Of course I love to play with “what-ifs” and most of them have to do with my favorite team, the Atlanta Braves. What if Buzz Capra had not been injured in 1975 and his fabulous 1974 performance was just the beginning of a brilliant career? What if the Braves had not choked against the Damn Yankees in the 1996 World Series? What if Bob Horner had not been so injury-prone during the 1980’s?

Also, I enjoy looking at and comparing different teams throughout baseball history. You can look at the 1898 Boston Beaneaters (the team that later became the Boston Braves and moved to Milwaukee and Atlanta), 1906 Chicago Cubs, 1919 Chicago White Sox, 1927 Damn Yankees, 1939 Damn Yankees, 1948 Boston Braves, 1954 Cleveland Indians, 1969 New York Mets, 1975 Cincinnati Reds, 1989 Oakland Athletics, 1998 Damn Yankees, 2001 Seattle Mariners, etc.
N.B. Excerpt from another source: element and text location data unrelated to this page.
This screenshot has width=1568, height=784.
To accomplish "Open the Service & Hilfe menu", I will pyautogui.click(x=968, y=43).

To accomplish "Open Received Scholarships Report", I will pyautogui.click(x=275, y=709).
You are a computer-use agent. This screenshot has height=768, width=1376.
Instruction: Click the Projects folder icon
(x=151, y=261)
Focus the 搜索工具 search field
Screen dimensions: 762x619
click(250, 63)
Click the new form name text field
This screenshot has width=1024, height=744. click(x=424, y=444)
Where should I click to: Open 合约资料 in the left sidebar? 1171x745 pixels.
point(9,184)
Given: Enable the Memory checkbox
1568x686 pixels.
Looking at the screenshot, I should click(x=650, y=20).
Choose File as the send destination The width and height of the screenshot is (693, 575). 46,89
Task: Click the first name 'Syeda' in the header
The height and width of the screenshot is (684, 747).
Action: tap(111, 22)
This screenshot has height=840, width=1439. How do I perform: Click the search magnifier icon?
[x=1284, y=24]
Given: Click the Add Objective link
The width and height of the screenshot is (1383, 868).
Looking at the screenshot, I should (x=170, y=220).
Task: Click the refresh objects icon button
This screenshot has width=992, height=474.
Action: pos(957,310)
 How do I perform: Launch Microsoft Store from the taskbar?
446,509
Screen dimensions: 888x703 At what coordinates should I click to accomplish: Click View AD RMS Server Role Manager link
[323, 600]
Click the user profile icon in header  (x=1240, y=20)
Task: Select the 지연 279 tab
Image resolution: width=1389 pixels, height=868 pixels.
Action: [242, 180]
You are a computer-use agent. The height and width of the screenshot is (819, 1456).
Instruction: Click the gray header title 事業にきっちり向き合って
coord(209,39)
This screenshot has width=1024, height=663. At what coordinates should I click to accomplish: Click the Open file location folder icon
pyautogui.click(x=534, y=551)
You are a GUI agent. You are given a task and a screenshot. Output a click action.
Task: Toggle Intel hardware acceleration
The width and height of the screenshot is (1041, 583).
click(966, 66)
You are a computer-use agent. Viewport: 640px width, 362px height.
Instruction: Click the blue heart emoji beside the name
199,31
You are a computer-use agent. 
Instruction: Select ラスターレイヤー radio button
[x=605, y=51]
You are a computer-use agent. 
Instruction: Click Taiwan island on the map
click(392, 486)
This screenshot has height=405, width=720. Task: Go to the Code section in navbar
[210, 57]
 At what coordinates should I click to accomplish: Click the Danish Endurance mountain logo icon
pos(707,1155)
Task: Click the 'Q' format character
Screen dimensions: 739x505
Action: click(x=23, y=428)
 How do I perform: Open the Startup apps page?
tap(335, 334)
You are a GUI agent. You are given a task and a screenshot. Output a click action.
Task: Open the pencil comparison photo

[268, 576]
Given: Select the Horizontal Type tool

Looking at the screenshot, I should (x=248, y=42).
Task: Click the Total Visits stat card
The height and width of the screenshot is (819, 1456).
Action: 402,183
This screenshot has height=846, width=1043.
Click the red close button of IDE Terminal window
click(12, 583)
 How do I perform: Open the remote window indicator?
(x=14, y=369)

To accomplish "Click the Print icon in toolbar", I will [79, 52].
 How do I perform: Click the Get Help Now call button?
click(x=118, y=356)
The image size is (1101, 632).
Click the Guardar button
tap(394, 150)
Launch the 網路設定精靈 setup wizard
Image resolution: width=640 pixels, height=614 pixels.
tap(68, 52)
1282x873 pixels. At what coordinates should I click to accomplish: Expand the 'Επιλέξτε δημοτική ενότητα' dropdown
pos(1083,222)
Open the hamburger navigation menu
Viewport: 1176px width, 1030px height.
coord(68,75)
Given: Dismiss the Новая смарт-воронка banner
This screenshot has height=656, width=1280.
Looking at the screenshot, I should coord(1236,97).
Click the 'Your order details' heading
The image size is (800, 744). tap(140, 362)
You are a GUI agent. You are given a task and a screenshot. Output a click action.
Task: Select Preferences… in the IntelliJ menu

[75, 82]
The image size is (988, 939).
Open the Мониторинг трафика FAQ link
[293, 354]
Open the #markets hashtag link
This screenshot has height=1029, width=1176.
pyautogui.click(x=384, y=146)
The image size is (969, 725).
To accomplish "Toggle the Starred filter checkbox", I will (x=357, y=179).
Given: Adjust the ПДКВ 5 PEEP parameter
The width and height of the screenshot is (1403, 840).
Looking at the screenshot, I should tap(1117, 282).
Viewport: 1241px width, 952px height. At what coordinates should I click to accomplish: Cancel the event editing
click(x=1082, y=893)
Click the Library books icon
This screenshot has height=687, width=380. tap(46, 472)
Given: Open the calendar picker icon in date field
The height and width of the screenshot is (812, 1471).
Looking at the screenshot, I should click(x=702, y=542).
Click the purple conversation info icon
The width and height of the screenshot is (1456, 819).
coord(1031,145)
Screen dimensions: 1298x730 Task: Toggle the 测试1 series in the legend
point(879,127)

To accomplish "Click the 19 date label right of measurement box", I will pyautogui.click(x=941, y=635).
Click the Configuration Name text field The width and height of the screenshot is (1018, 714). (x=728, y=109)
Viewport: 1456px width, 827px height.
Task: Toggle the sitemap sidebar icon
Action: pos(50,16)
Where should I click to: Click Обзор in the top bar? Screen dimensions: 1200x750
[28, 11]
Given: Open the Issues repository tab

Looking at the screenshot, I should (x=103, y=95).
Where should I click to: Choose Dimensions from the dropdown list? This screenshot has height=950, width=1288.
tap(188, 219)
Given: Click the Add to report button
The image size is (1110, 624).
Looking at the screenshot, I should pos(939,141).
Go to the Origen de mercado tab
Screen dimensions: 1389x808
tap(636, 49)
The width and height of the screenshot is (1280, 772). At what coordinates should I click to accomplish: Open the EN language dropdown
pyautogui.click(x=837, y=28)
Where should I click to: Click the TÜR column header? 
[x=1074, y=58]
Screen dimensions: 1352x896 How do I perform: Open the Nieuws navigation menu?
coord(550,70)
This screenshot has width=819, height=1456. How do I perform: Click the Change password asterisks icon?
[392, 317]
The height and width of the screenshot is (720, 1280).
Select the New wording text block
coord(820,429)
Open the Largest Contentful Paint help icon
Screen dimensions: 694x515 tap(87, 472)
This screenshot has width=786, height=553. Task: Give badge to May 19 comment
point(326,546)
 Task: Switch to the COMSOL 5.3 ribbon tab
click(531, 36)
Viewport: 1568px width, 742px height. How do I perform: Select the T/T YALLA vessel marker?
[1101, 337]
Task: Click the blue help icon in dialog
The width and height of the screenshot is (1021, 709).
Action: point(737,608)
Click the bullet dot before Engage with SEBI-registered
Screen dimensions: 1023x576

You can compare the pitching abilities of Cy Young, Christy Mathewson, Bob Feller, Warren Spahn, Sandy Koufax, Bob Gibson, Roger Clemens and Greg Maddux. Or the hitting prowess of Ty Cobb with Joe Jackson, Ted Williams with Joe DiMaggio, Babe Ruth with Hank Aaron, or Pete Rose with Tony Gwynn.

This sweeping look through all the eras and players that the OOTP game engine affords greatly augments the books and statistical guides I read that cause me to hold the game of baseball (rather than the business and merchandising of baseball) in such high appreciation.

Baseball is something else. It is the timeless pleasure through which our lives run like threads, connecting great moments in the Now with so much past glory. It happens as we converse about details of the day, swap stories, enjoying hot dogs and beer.

For all its numbers and ratings and statistics, OOTP is a tool for the aesthetics of that appreciation. If you get into managing games against the computer, you’ll find the computer is pretty good, though not brilliant and somewhat predictable, it still makes decent managerial decisions on an in-game basis.

What that means is that a walk-off home run is just as exciting or devastating as if it “really” happened because it happened in a game you were not only watching but managing. If that critical leftie-leftie matchup out of the bullpen ends up with the strikeout you will either feel elated or deflated depending on whether you were choosing the pitcher or the batter for that situation. There’s personal engagement, suspension of disbelief. It is fun.

I’m a Hank Aaron fan. As a point of interest in my play with OOTP, Barry Bonds never existed. (Read George Will’s outstanding piece about this asshole here. Bonds' shoe size increased from 10.5 to 13 after age 30. Come on.) Whenever he shows up in historical simulations I simply take advantage of my ability of be a baseball god in this game and edit Bonds’ player card. I give him some horrible career-ending injury before he can amount to a hill of beans.

What a wonderful world it would be. I love this game.